Photovoltaics is the term for solar panels that generate electricity. Solar thermal produces heat, such as for hot water supply or space heating. Solar heat can also be used to generate electricity in a technology called concentrated solar power (CSP), though the technology is mainly useful in deserts, not in Germany.
Photovoltaics is what most people think of when they hear the word “solar.” While PV has long been considered the most expensive type of renewable power widely used commercially, prices have plummeted in the past few years (by roughly 75 percent since 2006), and PV is now cheaper than concentrated solar power.
Solar power in Germany
Over the past decade, Germany has been criticized for its commitment to photovoltaics, which was once an expensive technology. But PV now is cheaper than offshore wind, competitive with biomass, and scheduled to become competitive with onshore wind power in the foreseeable future.
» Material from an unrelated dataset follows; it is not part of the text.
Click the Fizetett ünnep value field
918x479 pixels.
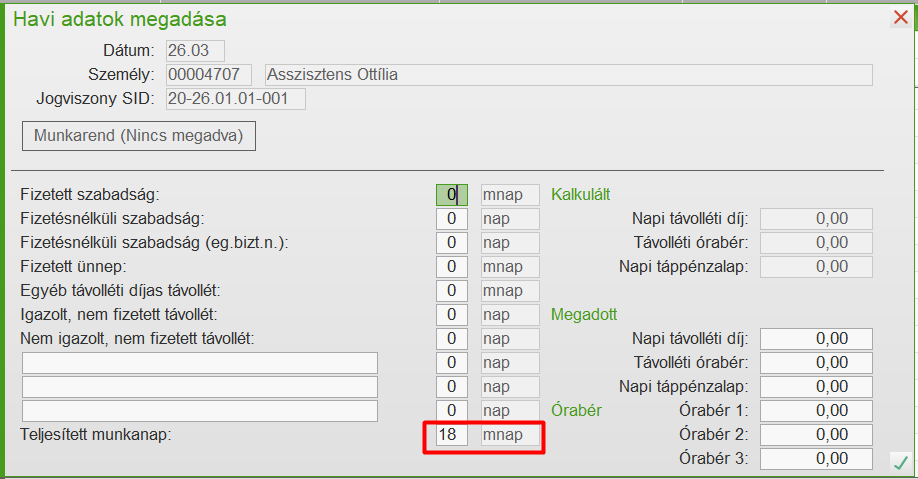click(452, 267)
Though not known to be particularly sunny, Germany developed one of the largest solar photovoltaics markets in the world. The price of photovoltaics has plummeted over the past two decades, more than for any other type of renewable energy, and experts believe that it will be competitive with coal power sometime in the next decade. Already, solar power can provide up to 50 percent of German power demand for a few hours on sunny days of low power consumption.
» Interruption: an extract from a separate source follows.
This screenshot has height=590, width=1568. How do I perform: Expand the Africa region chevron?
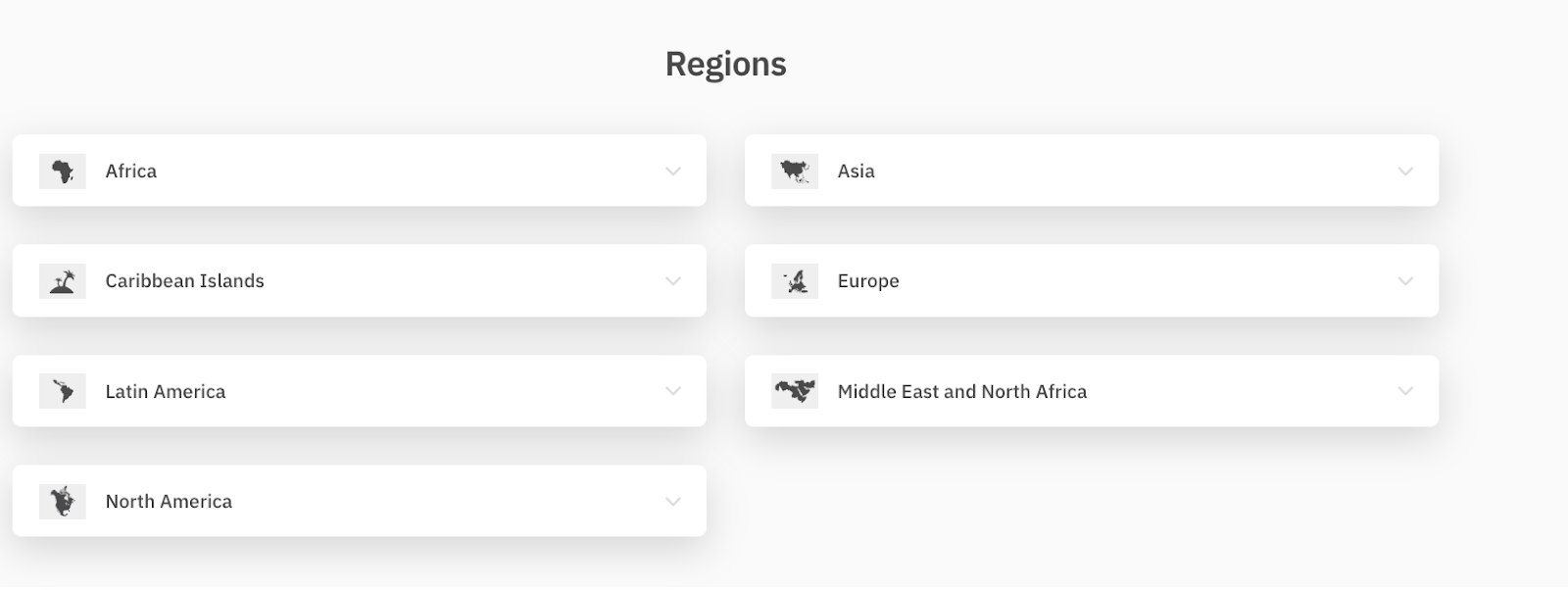pyautogui.click(x=673, y=172)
In July 2015, the electricity production from PV was, for the first time, higher than from nuclear power. Together with wind, solar power completely replaced all conventional energy on May 1st, 2018 making up 37% of the energy mix. But the German example also shows that power markets will need to be redesigned for solar to go further because solar drives down wholesale power rates, making backup power plants increasingly unprofitable.
In absolute terms, Germany has more PV installed than any other country except China, Japan and the US. But perhaps the most important comparison is installed PV in relation to peak summer demand. After all, the most solar power is generated on summer afternoons.
In Germany, power demand is lower in the summer than in the winter because Germans can largely do without air conditioning in the summer, whereas a lot of electricity is needed in the winter for heat, lighting, etc. On April 30, 2017, German solar production reached an all-time peak at 27.6 gigawatts, peaking at a third of total power demand, though solar power only made up around a sixth of power demand for the day as a whole.
For years, proponents of photovoltaics have pointed out how production of solar power coincides with peak power demand around lunchtime, so that relatively expensive photovoltaics turns out to be a good way of offsetting even more expensive power generators to meet that peak demand.
Almost everywhere, PV is still an excellent way to meet peak demand – everywhere except Germany, that is, for the country now has so much PV installed that peak demand is no longer an issue. Photovoltaics now offsets a large chunk of the medium load during the summer in Germany and can even offset a bit of baseload production.
One result of all of this solar power is drastically lower profits for the country’s conventional power plant owners, whose plants are now simply no longer able to run at full capacity; in addition, they cannot sell at such high prices because PV obliterates the need for peak power at noontime.
All of this has come about so quickly that politicians are now looking for ways to redesign the German power market to ensure that enough dispatchable generating capacity remains online for those hours in the winter when Germany reaches its absolute peak power demand for the year (around 80 gigawatts). This also happens to be a time when no solar power is available at all. In this respect, Germany offers a unique glimpse into the future of the energy system based on renewable energies.
On the shortest day of 2016, Germany’s installed PV capacity still managed to produce around 7 gigawatts – as much power as five large nuclear reactors – for two hours, thereby helping to offset peak demand for power.